I smell the sweet victory when you can overcome that fear – fight the foe with all that is in you, and then nestle tightly in the quiet moments where the intoxicating scent of your child’s head, the stroke of your finger along his soft and fleshy cheek, holding tiny feet in the palm of your hand, is the elixir of all that is right, and good enough, to always bring you back. Back to carefree, worry-free, stress-free. Even if only for a little while.

I see you there. Soaking in every. precious. moment. Because we know too well, Momma, another one of these is never guaranteed.

I see you playing with him, chasing, tickling, giggling, loving. Wholehearted love. Fierce love. Love that defies anything this messed up earth could bring. A love that fights, hopes, and a love that stings like no other when you find you are helpless to the illnesses and diseases beyond your control.

I see you struggling to keep it all together, Momma.
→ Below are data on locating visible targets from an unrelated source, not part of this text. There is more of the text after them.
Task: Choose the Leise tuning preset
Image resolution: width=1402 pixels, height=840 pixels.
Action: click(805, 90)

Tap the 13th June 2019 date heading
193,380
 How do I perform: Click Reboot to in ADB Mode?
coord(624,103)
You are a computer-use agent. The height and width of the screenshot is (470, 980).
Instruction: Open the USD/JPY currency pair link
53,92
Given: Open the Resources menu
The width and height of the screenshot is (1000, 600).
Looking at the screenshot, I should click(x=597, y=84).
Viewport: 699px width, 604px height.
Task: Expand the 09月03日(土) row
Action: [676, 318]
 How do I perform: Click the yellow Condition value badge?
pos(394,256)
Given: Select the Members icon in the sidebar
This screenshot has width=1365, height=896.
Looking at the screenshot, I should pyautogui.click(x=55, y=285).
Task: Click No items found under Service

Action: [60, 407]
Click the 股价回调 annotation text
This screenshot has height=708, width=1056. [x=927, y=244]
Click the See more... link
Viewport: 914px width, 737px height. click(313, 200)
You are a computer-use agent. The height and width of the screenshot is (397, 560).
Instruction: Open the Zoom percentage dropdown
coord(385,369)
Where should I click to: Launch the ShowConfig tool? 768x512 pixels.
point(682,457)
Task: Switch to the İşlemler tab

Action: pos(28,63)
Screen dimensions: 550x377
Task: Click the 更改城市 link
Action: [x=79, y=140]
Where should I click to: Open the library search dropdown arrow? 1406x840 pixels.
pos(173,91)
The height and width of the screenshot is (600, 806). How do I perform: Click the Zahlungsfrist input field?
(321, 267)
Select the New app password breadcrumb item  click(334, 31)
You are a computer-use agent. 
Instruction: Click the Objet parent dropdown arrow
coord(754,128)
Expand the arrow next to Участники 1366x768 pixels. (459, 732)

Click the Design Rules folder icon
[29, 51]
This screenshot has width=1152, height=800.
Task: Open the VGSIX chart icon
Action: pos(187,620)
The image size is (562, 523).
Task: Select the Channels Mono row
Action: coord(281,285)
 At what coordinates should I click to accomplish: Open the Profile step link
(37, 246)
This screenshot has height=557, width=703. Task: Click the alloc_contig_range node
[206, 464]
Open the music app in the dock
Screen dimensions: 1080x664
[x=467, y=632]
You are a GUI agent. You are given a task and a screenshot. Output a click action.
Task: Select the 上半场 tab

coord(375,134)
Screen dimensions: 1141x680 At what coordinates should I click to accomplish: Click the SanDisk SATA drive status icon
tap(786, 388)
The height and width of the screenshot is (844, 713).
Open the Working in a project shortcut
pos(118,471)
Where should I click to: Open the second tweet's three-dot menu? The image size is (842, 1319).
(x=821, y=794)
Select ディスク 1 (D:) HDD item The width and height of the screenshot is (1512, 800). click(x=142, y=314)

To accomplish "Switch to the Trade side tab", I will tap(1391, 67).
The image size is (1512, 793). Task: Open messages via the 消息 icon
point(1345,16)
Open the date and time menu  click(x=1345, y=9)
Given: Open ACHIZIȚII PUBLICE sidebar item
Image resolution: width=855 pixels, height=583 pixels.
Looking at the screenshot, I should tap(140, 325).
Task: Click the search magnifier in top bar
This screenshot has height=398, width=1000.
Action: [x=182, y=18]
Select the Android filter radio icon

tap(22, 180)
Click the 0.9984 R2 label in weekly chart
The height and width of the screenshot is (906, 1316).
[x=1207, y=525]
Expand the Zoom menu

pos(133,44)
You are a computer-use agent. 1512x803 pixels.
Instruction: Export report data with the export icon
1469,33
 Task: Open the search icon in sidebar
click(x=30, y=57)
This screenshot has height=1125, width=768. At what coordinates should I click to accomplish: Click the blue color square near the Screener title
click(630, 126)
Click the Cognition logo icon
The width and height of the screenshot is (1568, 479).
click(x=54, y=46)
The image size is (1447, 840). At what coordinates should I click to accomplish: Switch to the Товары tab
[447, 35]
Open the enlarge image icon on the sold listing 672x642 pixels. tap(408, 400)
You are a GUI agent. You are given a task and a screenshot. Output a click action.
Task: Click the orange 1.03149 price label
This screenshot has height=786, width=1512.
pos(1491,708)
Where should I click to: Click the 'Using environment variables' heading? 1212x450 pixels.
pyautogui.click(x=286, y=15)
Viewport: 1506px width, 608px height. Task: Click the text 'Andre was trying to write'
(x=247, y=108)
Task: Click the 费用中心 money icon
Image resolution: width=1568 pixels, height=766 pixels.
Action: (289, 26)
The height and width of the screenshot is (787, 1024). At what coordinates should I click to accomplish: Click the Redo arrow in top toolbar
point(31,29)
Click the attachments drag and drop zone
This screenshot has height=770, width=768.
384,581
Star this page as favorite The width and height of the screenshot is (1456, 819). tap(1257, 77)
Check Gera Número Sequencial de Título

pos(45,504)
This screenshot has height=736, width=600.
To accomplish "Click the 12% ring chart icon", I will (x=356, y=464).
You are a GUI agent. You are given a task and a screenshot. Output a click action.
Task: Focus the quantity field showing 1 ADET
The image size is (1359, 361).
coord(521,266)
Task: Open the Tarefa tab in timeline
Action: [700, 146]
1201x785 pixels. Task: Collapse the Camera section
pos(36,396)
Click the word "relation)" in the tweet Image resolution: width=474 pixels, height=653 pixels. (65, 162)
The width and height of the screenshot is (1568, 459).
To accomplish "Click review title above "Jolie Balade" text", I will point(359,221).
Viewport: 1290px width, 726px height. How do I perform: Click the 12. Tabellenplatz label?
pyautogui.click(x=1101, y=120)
Fighting back the tears, the lump that grows in your throat that you never let out – can’t let out – are afraid to let out. I see you change the station because you simply cannot listen to “that” song – not today, not now. Maybe not ever. I see you congratulate a new mom, and I also see you cry in secret as the pain of your own losses, missed opportunities and anger over a cruel disease, overtake you. I know the guilt you will feel – for everything. For being too much, too little, not enough, wanting more, having more than you believe you deserve. For wishing your child never had to endure life living this fear. That you, wouldn’t have to live this fear.

I know that sometimes when you cry it comes out of your eyes, but sometimes, many times, it just stays in your soul.

I see you strong, Momma. I see you now. I’ve seen you in the past and I know I will see you again. Please listen to me. Read my words. Take my words. You are stronger than you know. You have more fire and feist than a pen of wild bulls, because this is your baby – your heart, your soul. When you feel weak and fragile, like you can’t even make it to your pillow – trust. With all that is in you, trust, and keep your faith close. Power comes in times like these. Strength comes in times like these – where in that brave, costly, intentional action of the heart, pure love wholly lives.

I know you, Momma. I hear you and I see you, and we never need words to speak what we know of each other in our hearts. Your worry is my worry. Your fear is my fear. My strength is your strength – so take it. When you are running low and weary from the fight, press on. When your chest is heavy and you can’t breathe, see the beauty in front of you, pour your heart into the joy that is before you. Hold that baby tight and carry him through…and I will carry you.

Peace be still, Momma. Peace be still.